▶ The input:
★ ★ ★ ★

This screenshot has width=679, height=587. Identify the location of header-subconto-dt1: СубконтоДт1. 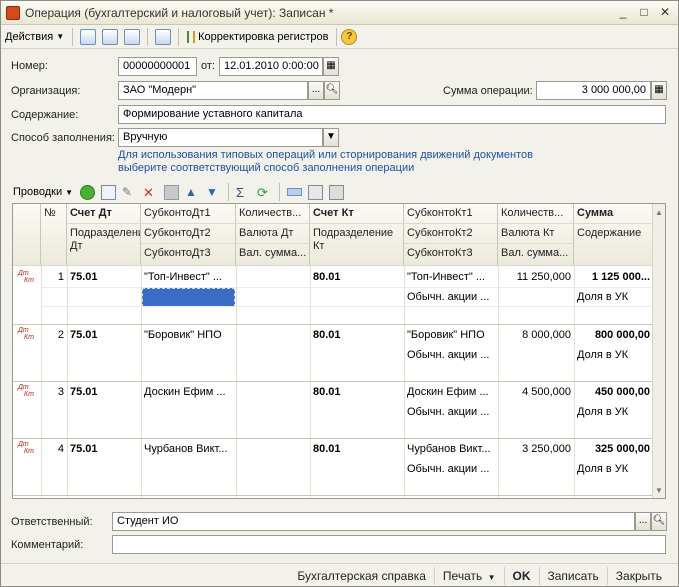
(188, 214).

★ ★ ★ ★

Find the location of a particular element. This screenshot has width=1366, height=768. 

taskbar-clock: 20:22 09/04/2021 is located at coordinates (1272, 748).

★ ★ ★ ★

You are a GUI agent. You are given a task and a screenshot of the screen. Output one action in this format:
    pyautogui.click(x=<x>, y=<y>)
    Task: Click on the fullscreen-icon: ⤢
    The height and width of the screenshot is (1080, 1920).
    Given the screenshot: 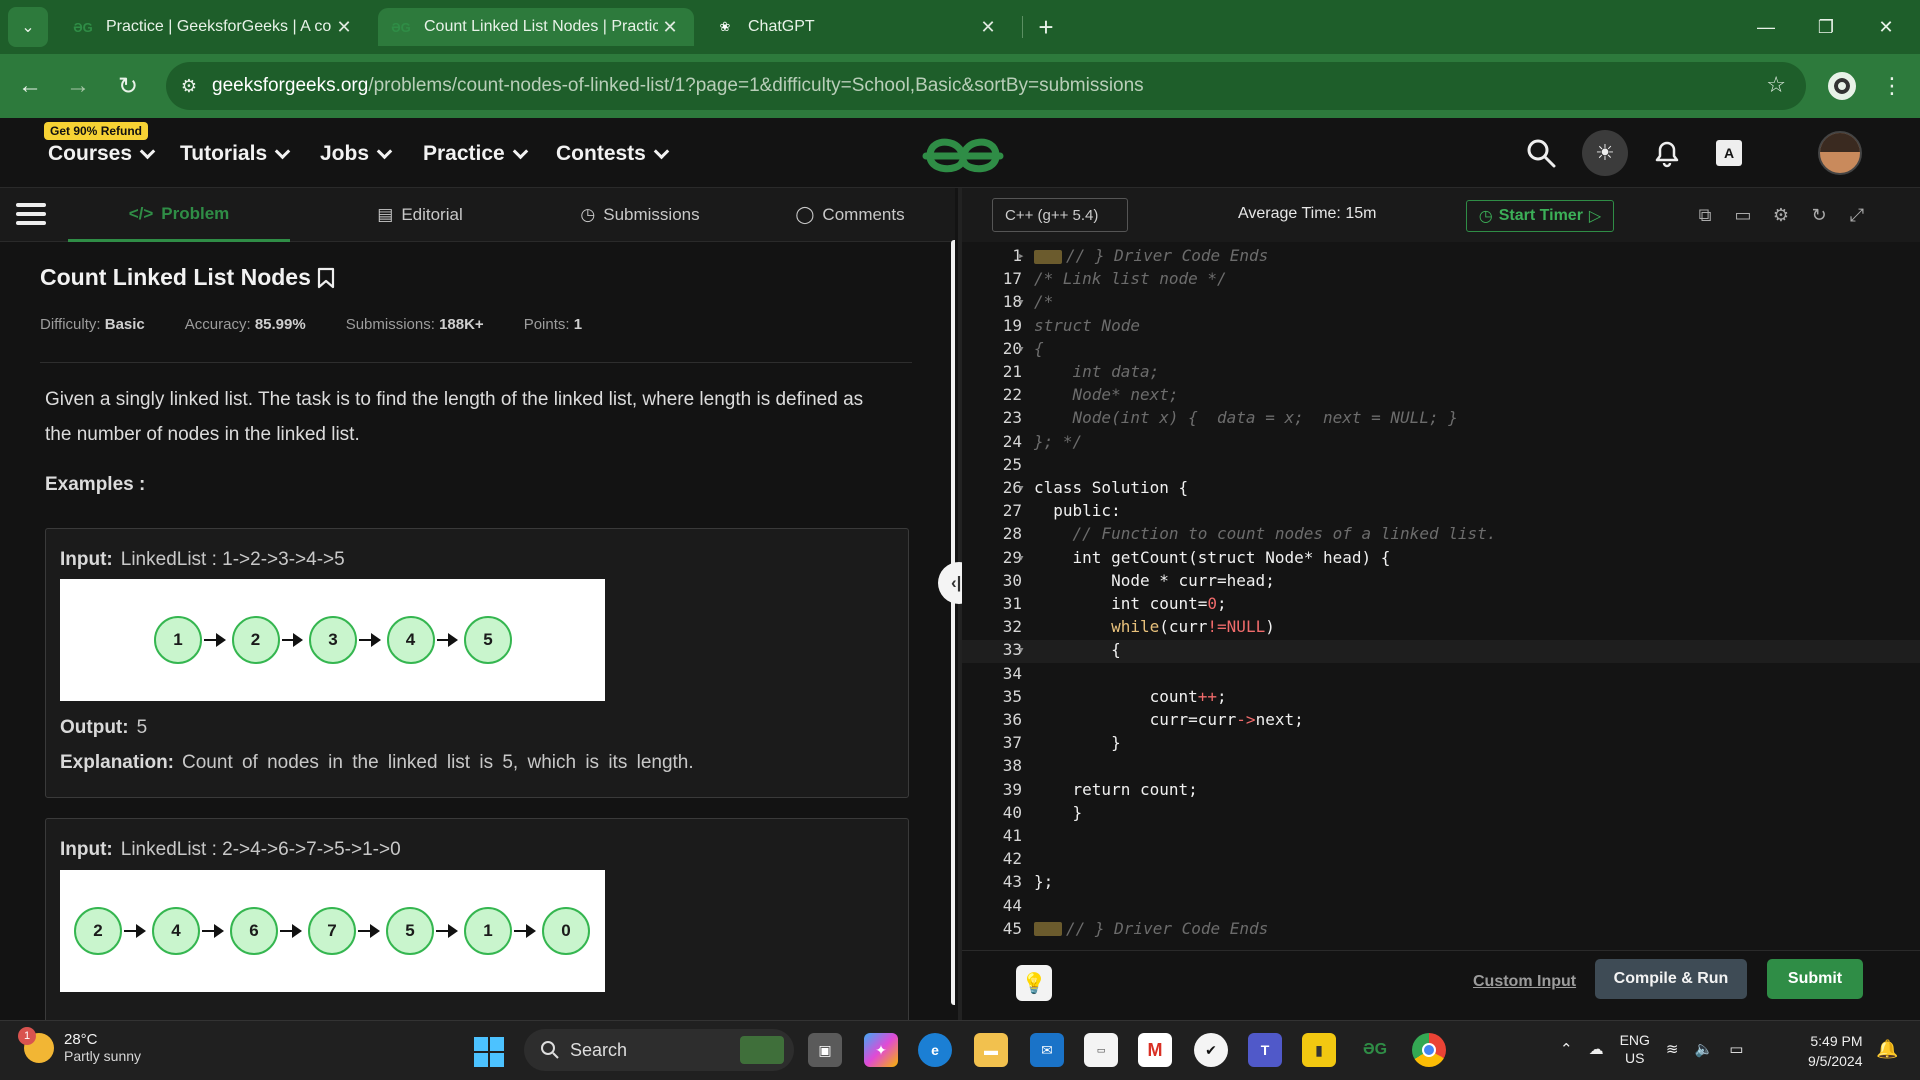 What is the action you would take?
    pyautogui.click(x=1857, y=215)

★ ★ ★ ★

▶ About this exercise:
Copy out only the lines starting at the one containing "This screenshot has width=679, height=587." and ending at the one containing "(188, 214).", swapping "screenshot" for "image" and leaving everything else unchanged. Leave the pictures out of your answer.

▶ Reply to the exercise:
This image has width=679, height=587. Identify the location of header-subconto-dt1: СубконтоДт1. 
(188, 214).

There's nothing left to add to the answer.